TO DO:
Copy the lines running from the one that contains "Given: Click the" to the end of the entries below, exactly and with no pictures.

Stored items from a collection:
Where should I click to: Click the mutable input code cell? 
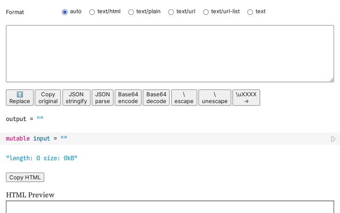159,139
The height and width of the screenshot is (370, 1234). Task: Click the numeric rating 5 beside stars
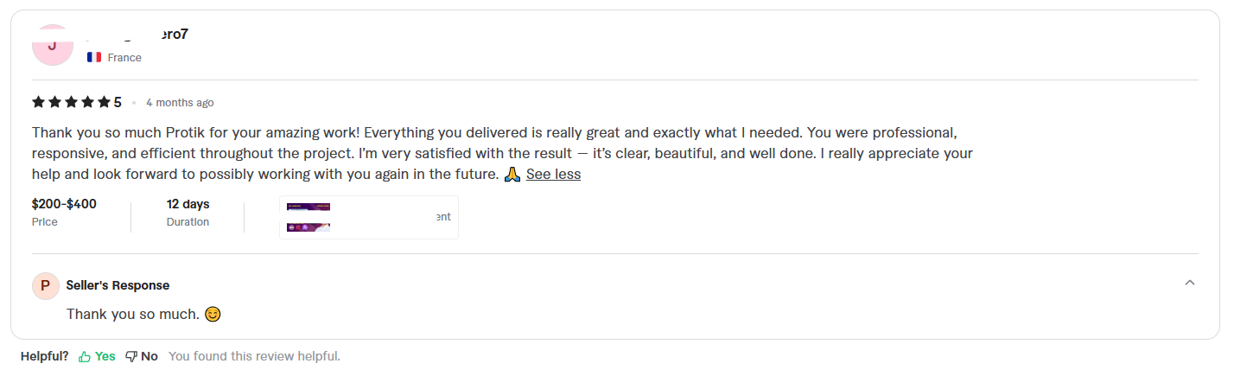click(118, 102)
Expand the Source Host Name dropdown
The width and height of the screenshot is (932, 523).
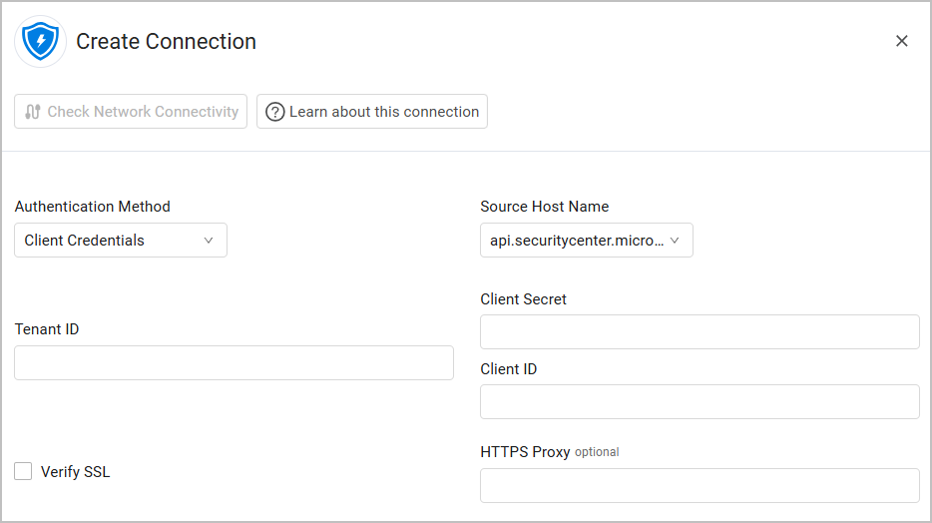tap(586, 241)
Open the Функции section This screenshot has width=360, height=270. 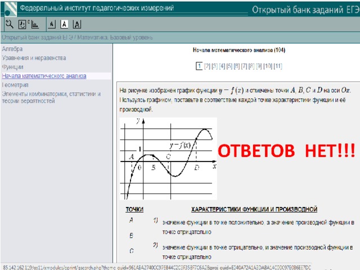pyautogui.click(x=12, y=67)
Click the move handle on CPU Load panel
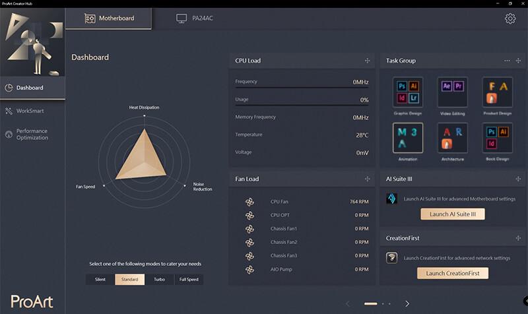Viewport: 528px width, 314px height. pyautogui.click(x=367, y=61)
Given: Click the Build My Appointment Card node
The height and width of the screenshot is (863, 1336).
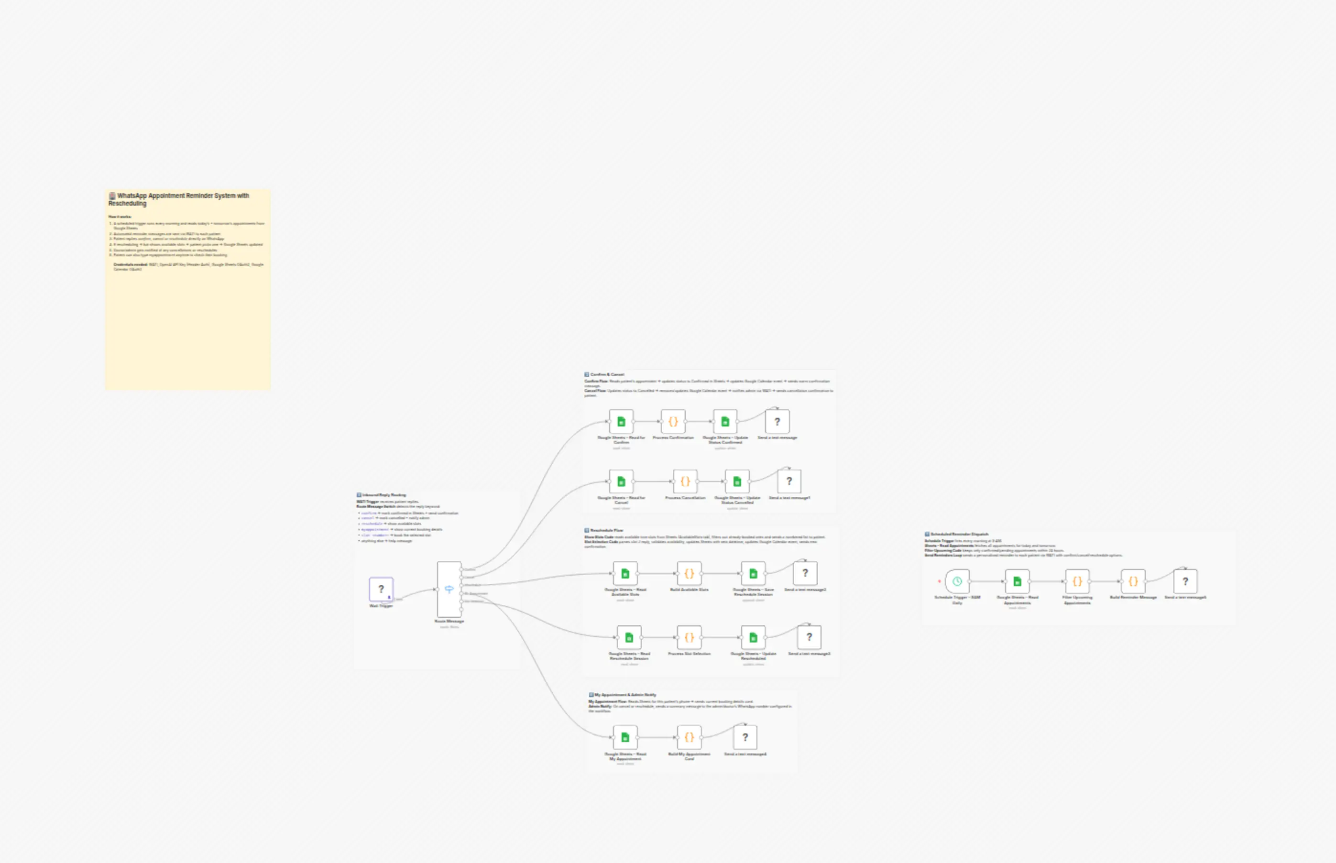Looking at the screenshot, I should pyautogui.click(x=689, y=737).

TASK OUTPUT:
Given: Click the Build My Appointment Card node
The height and width of the screenshot is (863, 1336).
Looking at the screenshot, I should pyautogui.click(x=689, y=737).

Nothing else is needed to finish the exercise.